Its better at compacting, while prose is better at plain explication.

>Gebser is the final boss.

>le wiki

Gebser's major thesis was that human consciousness is in transition, and that these transitions are "mutations" and not continuous. These jumps or transformations involve structural changes in both mind and body. Gebser held that previous consciousness structures continue to operate parallel to the emergent structure.

Consciousness is "presence", or "being present":[6]

As Gebser understands the term, "conscious is neither knowledge nor conscience but must be understood for the time being in the broadest sense as wakeful presence."
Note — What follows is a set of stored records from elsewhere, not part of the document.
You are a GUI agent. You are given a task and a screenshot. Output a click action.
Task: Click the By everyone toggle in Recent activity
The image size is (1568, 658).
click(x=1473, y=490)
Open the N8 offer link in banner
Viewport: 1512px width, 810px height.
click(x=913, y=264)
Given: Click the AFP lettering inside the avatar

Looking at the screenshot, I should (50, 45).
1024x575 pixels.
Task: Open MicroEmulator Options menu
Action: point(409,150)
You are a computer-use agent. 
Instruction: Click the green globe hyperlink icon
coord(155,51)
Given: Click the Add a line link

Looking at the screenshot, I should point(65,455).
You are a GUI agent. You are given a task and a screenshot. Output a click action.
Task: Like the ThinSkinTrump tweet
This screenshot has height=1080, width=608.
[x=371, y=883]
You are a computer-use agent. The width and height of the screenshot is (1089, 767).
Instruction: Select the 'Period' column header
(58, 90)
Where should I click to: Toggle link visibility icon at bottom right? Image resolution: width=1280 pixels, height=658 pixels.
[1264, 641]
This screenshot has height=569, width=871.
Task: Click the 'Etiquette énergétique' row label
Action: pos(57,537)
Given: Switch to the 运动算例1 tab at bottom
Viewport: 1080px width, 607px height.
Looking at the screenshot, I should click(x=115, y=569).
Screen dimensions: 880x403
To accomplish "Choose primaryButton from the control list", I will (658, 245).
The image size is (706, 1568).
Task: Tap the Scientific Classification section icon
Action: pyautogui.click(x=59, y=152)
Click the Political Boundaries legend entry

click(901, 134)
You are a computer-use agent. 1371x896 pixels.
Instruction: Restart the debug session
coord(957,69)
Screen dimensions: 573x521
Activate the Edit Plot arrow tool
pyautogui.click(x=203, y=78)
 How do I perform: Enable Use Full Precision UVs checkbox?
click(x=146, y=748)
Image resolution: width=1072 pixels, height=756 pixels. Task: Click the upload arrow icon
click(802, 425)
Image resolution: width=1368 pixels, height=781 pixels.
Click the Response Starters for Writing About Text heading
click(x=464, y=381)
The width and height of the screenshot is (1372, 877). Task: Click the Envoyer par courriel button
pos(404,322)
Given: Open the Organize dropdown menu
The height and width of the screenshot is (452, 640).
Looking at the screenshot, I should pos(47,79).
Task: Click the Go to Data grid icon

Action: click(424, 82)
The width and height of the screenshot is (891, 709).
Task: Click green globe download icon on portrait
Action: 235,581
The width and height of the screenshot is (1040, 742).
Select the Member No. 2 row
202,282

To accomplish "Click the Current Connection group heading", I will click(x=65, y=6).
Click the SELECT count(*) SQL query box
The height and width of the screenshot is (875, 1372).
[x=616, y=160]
Each consciousness structure eventually becomes deficient, and is replaced by a following structure. The stress and chaos in Europe from 1914 to 1945 were the symptoms of a structure of consciousness that was at the end of its effectiveness, and which heralded the birth of a new form of consciousness. The first evidence he witnessed was in the novel use of language and literature. He modified this position in 1943 so as to include the changes which were occurring in the arts and sciences at that time.

His thesis of the failure of one structure of consciousness alongside the emergence of a new one led him to inquire as to whether such had not occurred before. His work, Ursprung und Gegenwart is the result of that inquiry. It was published in various editions from 1949 to 1953, and translated into English as The Ever-Present Origin. Working from the historical evidence of almost every major field, (e.g., poetry, music, visual arts, architecture, philosophy, religion, physics and the other natural sciences, etc.) Gebser saw traces of the emergence (which he called "efficiency") and collapse ("deficiency") of various structures of consciousness throughout history.

I like it but I started with Campbell and golden bough has been on my list for ages so I've got to read it now I guess

I'm in the middle of reading Ever-present Origin atm.

Where to go after Gebser?

improve this list

suggestions?

applicable suggestions pls, don't just throw out Descartes or something

The Golden Bough is the single best book on the philosophy of religion and of religious science ever written.

reaaalllly?

>been doing nothing but studying Jung and mythology for the past 3 weeks
>quantitatively seeing information about it coming up more and more on its own accord
>mfw synchronicity is real

I've seen The Golden Bough mentioned 4 separate times in the past week, though never having heard of it before. Guess I should read it.

is the oxford edition fine?

FUCK OFF THE JUNGIAN SHIT
REEEEEEEEEEEEEEEEEEEEEEEEE

for real, campbell is complete garbage and reviled in the academy

It's missing The Bicameral Brain or Mind or whatever that thing was called.

...

IS THE OXFORD EDITION FINE??

lol no

Yes the Oxford is fine lol

Your opinion is a shit and your waifu is a shit

then what is, smart guy?

...

The Golden Bough is kind of outdated/frowned upon by Classicists, though they typically recognize its contemporary influence. Sort of like Freud to Psychology.

then what some good books for this stuff

Eliade

Gaddis liked it fuck you

bump

This list really needs to get expanded. Can anyone add some suggestions?